§ GOAL OF THE EXERCISE:
Return the lines below exactly as they appear, please, starting with the first and ending with the one that contains "Podcasts (1988, 58)".

[[ LISTED ENTRIES open ]]

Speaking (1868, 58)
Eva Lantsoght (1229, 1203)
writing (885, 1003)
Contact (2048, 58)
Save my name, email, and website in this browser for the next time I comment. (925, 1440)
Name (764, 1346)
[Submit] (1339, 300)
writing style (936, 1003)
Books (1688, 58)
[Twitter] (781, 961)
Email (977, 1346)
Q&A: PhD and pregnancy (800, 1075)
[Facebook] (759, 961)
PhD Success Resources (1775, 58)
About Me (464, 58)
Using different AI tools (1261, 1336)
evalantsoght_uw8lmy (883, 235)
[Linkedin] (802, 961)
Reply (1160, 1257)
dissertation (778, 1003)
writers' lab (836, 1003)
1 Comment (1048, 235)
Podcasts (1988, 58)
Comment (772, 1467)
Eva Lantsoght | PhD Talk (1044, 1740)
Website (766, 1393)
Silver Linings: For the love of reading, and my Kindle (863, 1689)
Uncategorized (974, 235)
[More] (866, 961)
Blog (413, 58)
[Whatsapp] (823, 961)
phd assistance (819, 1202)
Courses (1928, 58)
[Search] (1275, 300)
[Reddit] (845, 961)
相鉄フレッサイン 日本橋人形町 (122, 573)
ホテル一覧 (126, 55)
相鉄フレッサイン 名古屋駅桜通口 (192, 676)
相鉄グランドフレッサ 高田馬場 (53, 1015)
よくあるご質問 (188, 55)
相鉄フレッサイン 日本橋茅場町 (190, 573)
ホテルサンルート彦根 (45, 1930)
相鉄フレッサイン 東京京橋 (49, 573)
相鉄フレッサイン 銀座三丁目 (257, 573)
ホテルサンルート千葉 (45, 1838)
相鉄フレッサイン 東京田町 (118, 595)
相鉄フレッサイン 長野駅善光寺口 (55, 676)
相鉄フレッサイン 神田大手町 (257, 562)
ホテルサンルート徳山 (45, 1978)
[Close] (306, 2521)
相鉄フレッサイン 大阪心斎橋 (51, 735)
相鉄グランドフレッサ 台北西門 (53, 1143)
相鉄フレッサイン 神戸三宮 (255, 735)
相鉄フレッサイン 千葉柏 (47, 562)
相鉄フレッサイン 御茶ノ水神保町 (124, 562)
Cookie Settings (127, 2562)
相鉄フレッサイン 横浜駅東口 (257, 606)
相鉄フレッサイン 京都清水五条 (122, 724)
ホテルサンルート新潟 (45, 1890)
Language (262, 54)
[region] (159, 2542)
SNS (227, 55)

[[ LISTED ENTRIES closed ]]

§ RESULT OF THIS TASK:
Speaking (1868, 58)
Eva Lantsoght (1229, 1203)
writing (885, 1003)
Contact (2048, 58)
Save my name, email, and website in this browser for the next time I comment. (925, 1440)
Name (764, 1346)
[Submit] (1339, 300)
writing style (936, 1003)
Books (1688, 58)
[Twitter] (781, 961)
Email (977, 1346)
Q&A: PhD and pregnancy (800, 1075)
[Facebook] (759, 961)
PhD Success Resources (1775, 58)
About Me (464, 58)
Using different AI tools (1261, 1336)
evalantsoght_uw8lmy (883, 235)
[Linkedin] (802, 961)
Reply (1160, 1257)
dissertation (778, 1003)
writers' lab (836, 1003)
1 Comment (1048, 235)
Podcasts (1988, 58)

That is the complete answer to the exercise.